Stored data:
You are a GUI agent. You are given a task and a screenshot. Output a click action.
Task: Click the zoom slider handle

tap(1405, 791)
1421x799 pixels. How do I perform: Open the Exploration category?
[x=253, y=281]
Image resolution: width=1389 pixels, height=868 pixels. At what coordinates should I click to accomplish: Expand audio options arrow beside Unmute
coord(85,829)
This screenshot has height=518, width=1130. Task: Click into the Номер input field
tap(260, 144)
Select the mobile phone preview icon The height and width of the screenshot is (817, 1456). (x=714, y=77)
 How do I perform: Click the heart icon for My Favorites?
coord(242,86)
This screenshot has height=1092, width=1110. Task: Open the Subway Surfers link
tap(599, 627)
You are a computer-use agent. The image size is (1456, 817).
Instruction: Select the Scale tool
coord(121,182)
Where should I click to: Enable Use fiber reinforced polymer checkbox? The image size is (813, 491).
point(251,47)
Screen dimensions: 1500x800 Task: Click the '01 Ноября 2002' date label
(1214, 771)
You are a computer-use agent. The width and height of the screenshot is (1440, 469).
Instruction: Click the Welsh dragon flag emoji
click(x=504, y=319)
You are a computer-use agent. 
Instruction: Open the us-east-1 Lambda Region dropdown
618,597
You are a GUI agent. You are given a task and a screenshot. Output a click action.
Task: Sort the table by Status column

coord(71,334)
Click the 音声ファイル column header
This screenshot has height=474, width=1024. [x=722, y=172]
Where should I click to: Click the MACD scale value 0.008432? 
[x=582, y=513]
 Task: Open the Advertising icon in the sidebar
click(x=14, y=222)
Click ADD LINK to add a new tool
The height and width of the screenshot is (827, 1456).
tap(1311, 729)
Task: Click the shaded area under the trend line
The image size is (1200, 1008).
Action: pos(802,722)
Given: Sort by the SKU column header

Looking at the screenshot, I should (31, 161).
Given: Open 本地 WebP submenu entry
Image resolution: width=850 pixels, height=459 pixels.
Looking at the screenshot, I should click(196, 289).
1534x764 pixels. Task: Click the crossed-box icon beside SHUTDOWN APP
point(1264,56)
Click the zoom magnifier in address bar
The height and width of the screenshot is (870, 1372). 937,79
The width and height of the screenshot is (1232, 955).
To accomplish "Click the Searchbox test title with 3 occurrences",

What is being asked: Swap "computer-use agent" for "desktop agent" everywhere it occurs in the data above, and reproduce every line otherwise unchanged.

Full output:
You are a GUI agent. You are given a task and a screenshot. Output a click action.
Task: Click the zoom slider handle

tap(1405, 791)
1421x799 pixels. How do I perform: Open the Exploration category?
[x=253, y=281]
Image resolution: width=1389 pixels, height=868 pixels. At what coordinates should I click to accomplish: Expand audio options arrow beside Unmute
coord(85,829)
This screenshot has height=518, width=1130. Task: Click into the Номер input field
tap(260, 144)
Select the mobile phone preview icon The height and width of the screenshot is (817, 1456). (x=714, y=77)
 How do I perform: Click the heart icon for My Favorites?
coord(242,86)
This screenshot has height=1092, width=1110. Task: Open the Subway Surfers link
tap(599, 627)
You are a desktop agent. The image size is (1456, 817).
Instruction: Select the Scale tool
coord(121,182)
Where should I click to: Enable Use fiber reinforced polymer checkbox? The image size is (813, 491).
point(251,47)
Screen dimensions: 1500x800 Task: Click the '01 Ноября 2002' date label
(1214, 771)
You are a desktop agent. The width and height of the screenshot is (1440, 469).
Instruction: Click the Welsh dragon flag emoji
click(x=504, y=319)
You are a desktop agent. 
Instruction: Open the us-east-1 Lambda Region dropdown
618,597
You are a GUI agent. You are given a task and a screenshot. Output a click action.
Task: Sort the table by Status column

coord(71,334)
Click the 音声ファイル column header
This screenshot has height=474, width=1024. [x=722, y=172]
Where should I click to: Click the MACD scale value 0.008432? 
[x=582, y=513]
 Task: Open the Advertising icon in the sidebar
click(x=14, y=222)
Click ADD LINK to add a new tool
The height and width of the screenshot is (827, 1456).
tap(1311, 729)
Task: Click the shaded area under the trend line
The image size is (1200, 1008).
Action: pos(802,722)
Given: Sort by the SKU column header

Looking at the screenshot, I should (31, 161).
Given: Open 本地 WebP submenu entry
Image resolution: width=850 pixels, height=459 pixels.
Looking at the screenshot, I should click(196, 289).
1534x764 pixels. Task: Click the crossed-box icon beside SHUTDOWN APP
point(1264,56)
Click the zoom magnifier in address bar
The height and width of the screenshot is (870, 1372). 937,79
The width and height of the screenshot is (1232, 955).
To accomplish "Click the Searchbox test title with 3 occurrences",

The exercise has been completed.